### Your assignment
For the data that follows, report how many lines contain the word "Click", and nothing else.

### Data provided
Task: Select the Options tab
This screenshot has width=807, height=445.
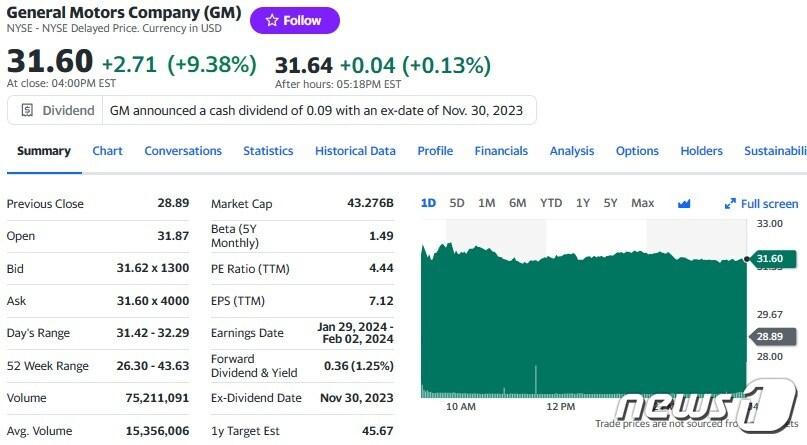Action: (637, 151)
* * *
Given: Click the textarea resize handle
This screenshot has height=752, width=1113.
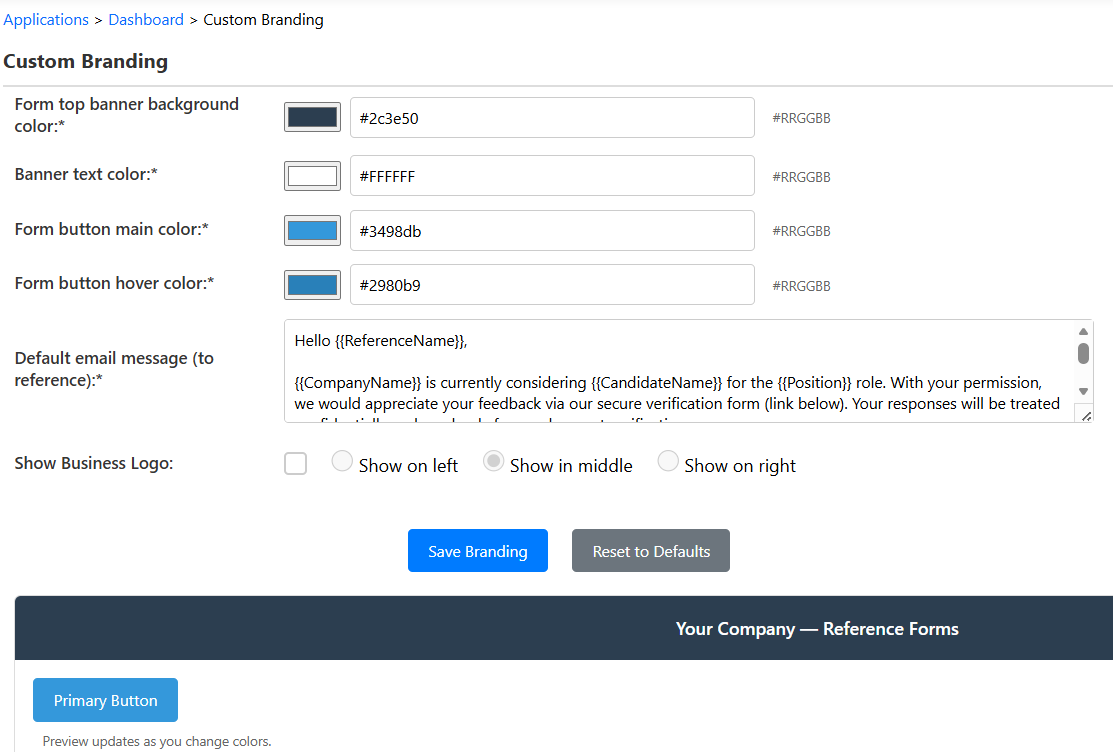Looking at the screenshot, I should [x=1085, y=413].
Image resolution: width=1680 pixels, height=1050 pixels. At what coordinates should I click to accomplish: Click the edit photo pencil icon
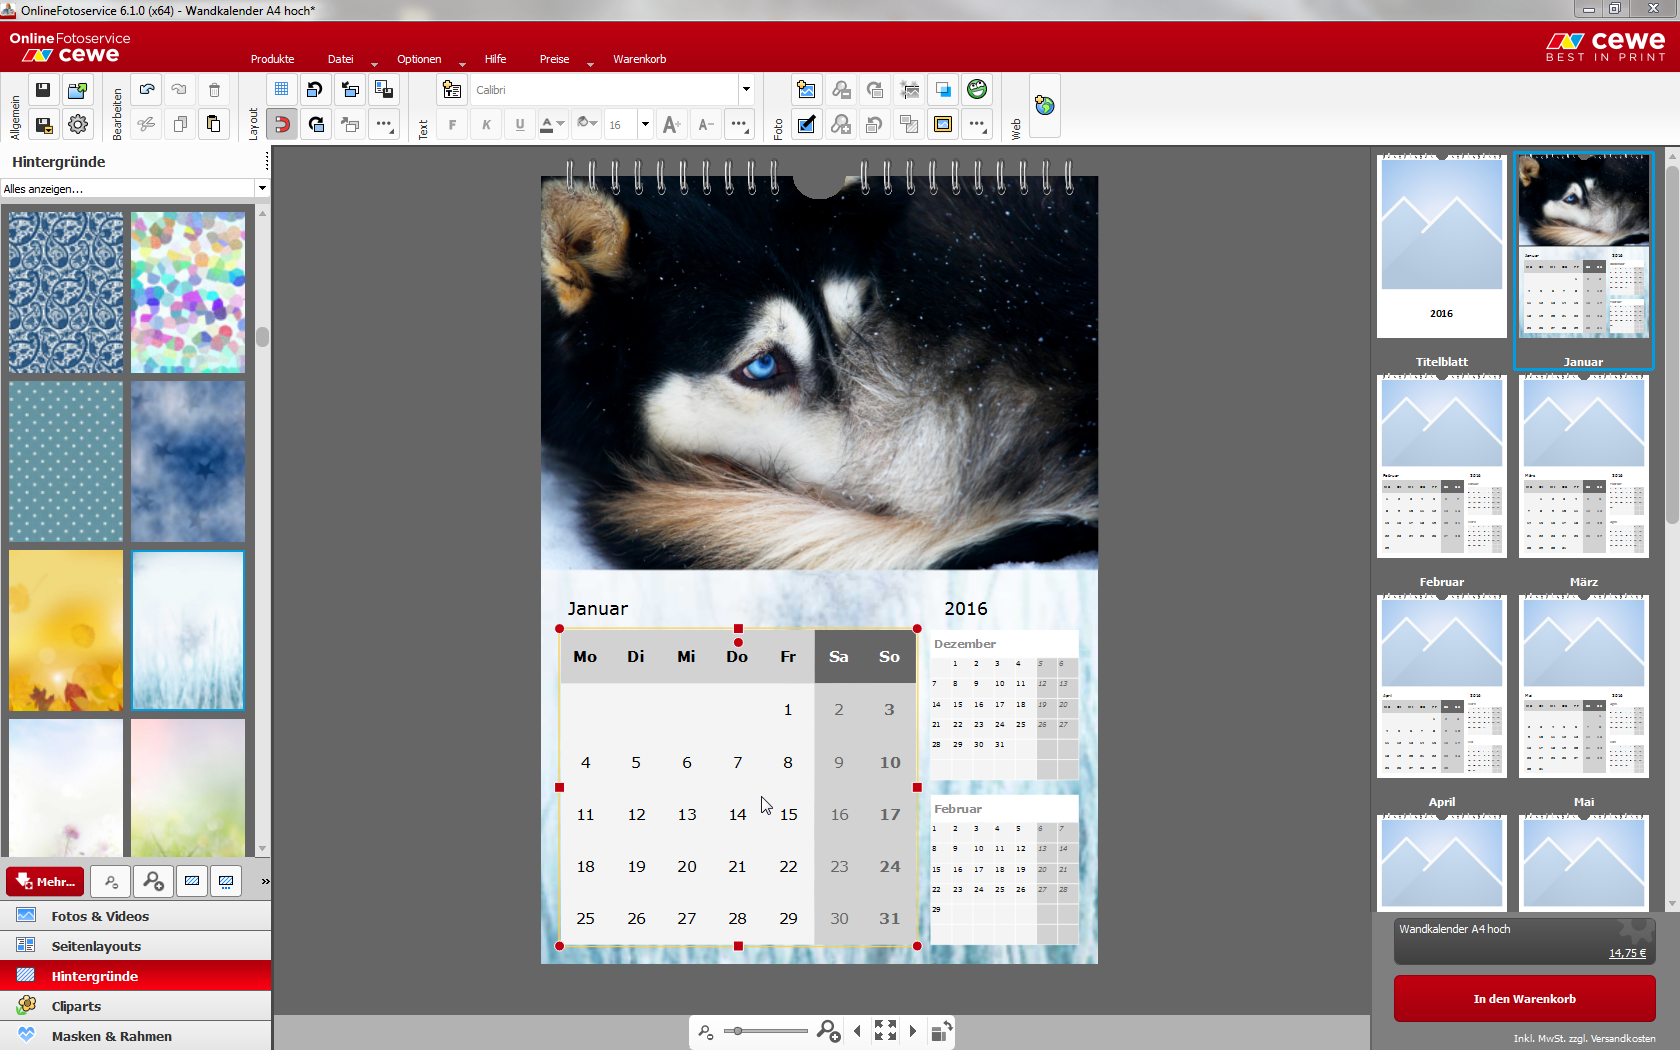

### Your response
2